On average, companies work with more than three different banks. Those managing more than 10 million payments per year work with more than four different banks. A growing number of successful fintech companies go multi-bank for various reasons, such as expanding internationally or building redundancy into their payment infrastructure. But doing so can be challenging, from building and maintaining multiple bank integrations to managing payments and treasury across multiple banks.
In this article, we explore what it takes for a fintech company to go multi-bank.
To understand what is required from a multi-bank payment infrastructure, we first need to understand what operating with multiple banks actually means.
One of the benefits of working with multiple partner banks is sending and receiving payments through these multiple banks, whether it is to support more payment methods, build redundancy, or other reasons.
On top of simply sending and receiving payments through these multiple banks, companies going multi-bank need to be able to determine which payment to send from which bank, depending on the originator, the beneficiary, or the payment method.
In addition, regulated payment and electronic money institutions have regulatory obligations to safeguard customer funds. Most will do so by segregating customer funds in a dedicated bank safeguarding account. Sending and receiving payments through multiple banks therefore requires fintech companies to be able to move money between their multiple accounts held at multiple banks and their safeguarding accounts while respecting the safeguarding delay obligation. They also need to make sure they keep sufficient funds at all times on their multiple bank accounts to be able to actually extend payments.
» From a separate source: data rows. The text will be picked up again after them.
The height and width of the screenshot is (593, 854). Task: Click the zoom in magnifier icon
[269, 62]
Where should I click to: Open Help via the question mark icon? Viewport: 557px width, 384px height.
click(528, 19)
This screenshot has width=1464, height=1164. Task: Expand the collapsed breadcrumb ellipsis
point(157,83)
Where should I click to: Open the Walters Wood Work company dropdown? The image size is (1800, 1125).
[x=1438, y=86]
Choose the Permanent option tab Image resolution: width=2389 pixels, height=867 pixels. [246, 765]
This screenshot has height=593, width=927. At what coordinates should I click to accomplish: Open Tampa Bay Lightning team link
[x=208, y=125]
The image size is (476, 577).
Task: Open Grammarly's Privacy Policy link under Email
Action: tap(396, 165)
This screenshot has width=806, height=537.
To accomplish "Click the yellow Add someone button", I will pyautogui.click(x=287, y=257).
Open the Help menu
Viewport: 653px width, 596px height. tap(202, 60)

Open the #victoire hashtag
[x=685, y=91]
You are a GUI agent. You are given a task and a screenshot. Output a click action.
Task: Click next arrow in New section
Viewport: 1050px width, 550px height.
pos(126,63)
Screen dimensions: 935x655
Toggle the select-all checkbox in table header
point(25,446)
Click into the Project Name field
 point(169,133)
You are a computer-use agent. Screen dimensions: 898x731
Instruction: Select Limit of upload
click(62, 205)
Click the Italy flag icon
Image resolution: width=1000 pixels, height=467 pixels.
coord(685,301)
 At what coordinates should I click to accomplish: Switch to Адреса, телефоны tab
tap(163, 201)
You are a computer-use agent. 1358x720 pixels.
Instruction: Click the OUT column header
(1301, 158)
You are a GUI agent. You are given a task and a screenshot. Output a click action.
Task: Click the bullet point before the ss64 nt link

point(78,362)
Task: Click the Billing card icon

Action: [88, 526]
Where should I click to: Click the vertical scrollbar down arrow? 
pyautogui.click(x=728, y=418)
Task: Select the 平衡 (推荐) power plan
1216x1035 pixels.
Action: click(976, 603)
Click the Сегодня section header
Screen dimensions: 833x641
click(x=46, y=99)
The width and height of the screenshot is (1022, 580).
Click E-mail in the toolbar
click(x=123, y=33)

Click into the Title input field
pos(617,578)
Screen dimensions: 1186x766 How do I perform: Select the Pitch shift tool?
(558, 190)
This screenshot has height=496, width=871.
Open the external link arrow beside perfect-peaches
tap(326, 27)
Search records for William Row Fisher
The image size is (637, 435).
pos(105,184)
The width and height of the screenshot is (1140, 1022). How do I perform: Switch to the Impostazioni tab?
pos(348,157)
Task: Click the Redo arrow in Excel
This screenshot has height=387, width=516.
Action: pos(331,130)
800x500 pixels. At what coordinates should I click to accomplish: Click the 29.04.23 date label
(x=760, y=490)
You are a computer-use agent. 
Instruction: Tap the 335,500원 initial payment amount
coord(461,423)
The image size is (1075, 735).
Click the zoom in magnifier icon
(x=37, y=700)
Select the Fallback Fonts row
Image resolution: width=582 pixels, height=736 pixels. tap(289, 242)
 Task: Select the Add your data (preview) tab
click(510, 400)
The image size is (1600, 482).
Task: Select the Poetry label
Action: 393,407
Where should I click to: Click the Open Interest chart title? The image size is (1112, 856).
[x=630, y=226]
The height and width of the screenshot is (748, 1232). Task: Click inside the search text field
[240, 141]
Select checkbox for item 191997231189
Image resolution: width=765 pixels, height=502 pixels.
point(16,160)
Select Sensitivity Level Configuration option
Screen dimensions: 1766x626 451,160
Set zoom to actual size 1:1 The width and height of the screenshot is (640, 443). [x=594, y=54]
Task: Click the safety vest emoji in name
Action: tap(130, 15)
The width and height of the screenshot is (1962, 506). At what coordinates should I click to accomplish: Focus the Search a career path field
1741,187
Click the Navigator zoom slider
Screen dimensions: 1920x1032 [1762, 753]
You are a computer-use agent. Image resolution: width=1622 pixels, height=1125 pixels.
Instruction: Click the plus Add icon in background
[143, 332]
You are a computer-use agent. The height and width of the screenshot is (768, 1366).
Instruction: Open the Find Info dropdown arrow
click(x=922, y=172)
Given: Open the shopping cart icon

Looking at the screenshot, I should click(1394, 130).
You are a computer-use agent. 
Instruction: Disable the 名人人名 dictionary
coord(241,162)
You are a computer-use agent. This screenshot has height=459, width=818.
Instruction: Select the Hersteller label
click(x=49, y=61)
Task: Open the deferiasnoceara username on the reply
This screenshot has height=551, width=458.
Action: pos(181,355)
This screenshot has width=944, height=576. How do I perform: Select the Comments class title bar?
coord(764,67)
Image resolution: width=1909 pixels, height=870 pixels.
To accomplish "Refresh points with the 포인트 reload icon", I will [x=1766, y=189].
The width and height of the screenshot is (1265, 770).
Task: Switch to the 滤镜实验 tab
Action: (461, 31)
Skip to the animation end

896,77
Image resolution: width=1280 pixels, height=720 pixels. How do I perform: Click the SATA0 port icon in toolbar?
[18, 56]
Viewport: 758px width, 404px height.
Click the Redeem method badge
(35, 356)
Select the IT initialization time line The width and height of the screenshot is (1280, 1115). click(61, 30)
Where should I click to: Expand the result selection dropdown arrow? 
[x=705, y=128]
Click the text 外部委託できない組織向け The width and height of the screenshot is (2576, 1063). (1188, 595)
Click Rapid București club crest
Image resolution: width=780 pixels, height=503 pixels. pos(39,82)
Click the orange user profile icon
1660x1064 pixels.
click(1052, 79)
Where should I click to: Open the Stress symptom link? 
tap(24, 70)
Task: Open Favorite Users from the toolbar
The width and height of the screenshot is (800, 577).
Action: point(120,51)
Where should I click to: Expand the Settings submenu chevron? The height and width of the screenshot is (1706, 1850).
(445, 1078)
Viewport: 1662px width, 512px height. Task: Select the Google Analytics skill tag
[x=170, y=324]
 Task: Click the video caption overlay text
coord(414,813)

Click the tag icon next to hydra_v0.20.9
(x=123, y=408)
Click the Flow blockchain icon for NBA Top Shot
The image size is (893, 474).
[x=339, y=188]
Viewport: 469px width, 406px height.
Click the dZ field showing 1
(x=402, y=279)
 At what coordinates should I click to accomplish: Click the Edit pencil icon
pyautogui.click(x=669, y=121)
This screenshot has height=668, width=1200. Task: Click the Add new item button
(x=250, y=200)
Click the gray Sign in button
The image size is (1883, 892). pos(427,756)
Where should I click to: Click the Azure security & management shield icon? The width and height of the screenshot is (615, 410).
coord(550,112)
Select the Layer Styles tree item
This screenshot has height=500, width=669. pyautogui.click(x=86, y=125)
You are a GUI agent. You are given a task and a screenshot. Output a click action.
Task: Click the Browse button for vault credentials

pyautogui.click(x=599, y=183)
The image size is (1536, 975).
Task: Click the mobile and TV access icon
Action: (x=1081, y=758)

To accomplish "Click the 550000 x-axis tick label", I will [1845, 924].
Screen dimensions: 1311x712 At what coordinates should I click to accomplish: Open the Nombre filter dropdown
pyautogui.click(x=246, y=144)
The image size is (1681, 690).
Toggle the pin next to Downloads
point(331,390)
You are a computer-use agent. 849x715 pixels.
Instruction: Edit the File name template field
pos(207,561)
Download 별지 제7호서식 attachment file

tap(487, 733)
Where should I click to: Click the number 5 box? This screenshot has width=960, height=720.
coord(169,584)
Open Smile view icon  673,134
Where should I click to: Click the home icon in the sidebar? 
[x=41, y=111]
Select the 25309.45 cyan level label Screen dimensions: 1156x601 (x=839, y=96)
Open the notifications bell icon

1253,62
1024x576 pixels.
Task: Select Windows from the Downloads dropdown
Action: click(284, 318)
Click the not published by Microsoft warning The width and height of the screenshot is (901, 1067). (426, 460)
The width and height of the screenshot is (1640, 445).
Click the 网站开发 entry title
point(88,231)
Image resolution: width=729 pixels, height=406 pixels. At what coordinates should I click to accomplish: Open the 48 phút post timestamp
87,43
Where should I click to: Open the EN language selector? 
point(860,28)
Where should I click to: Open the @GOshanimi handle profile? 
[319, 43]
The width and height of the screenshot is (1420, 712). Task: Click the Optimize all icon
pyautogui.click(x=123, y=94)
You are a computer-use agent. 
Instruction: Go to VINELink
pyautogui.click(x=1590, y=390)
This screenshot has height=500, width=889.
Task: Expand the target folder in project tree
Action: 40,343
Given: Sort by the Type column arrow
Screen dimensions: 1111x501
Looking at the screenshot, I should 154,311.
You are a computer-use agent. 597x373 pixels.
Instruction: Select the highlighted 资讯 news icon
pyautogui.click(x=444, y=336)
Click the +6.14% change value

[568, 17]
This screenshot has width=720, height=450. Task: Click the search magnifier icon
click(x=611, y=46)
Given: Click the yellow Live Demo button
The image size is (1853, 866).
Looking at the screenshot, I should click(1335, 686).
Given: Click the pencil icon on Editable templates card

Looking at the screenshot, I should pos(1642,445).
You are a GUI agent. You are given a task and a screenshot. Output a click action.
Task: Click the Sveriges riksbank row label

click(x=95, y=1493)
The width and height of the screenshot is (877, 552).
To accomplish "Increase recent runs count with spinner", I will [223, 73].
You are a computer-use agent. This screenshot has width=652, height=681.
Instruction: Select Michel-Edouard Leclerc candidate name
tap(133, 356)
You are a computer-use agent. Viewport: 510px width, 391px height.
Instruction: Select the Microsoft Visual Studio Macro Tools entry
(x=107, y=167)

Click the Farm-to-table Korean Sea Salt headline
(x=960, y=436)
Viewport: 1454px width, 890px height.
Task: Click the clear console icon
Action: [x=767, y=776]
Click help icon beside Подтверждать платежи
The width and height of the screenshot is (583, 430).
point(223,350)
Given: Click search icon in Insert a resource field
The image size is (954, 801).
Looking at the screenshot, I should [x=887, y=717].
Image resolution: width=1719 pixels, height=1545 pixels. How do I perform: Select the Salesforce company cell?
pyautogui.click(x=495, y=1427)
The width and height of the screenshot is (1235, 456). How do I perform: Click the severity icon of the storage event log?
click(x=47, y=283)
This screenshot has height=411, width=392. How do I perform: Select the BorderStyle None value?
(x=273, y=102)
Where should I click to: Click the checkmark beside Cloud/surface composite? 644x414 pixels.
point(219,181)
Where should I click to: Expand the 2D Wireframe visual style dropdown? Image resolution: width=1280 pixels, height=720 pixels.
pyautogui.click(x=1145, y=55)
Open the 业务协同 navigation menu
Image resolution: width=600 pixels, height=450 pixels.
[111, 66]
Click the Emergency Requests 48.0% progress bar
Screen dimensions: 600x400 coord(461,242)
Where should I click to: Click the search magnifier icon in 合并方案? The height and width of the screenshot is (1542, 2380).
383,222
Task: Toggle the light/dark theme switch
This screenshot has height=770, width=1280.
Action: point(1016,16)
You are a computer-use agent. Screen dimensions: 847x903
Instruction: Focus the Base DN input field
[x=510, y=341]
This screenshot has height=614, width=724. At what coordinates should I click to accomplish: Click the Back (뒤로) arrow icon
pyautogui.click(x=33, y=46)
Banks are the foundations of fintech companies’ operations. They hold their funds and process their payments. As such, fintech companies must have constant visibility on their bank accounts.
When working with multiple partner banks, fintech’s funds and their customer funds are spread in multiple accounts held at multiple banks. To ensure global liquidity levels are adequate at all times, fintech companies must have an aggregated view of all their bank accounts while monitoring each account balance to avoid fees and payment failures.
Payment and electronic money institutions also need a real-time view of the payments they send to their banks to ensure each payment is adequately executed or act accordingly when a payment fails. One main benefit of building a multi-bank payment infrastructure is redundancy. Being able to identify payment issues with one partner bank and automatically redirect payments to another bank is key.
Finally, in addition to account balances and payment statuses, fintechs should have a constantly up-to-date view of the transactions happening on their accounts across all their banks. They are critical for bank reconciliations but also for keeping customer balances up-to-date at all times.
As banks multiply, manual operations across various systems and interfaces become unsustainable. Automating tasks also become challenging, as the different data format across banks makes it difficult to normalise, centralise and act on this data.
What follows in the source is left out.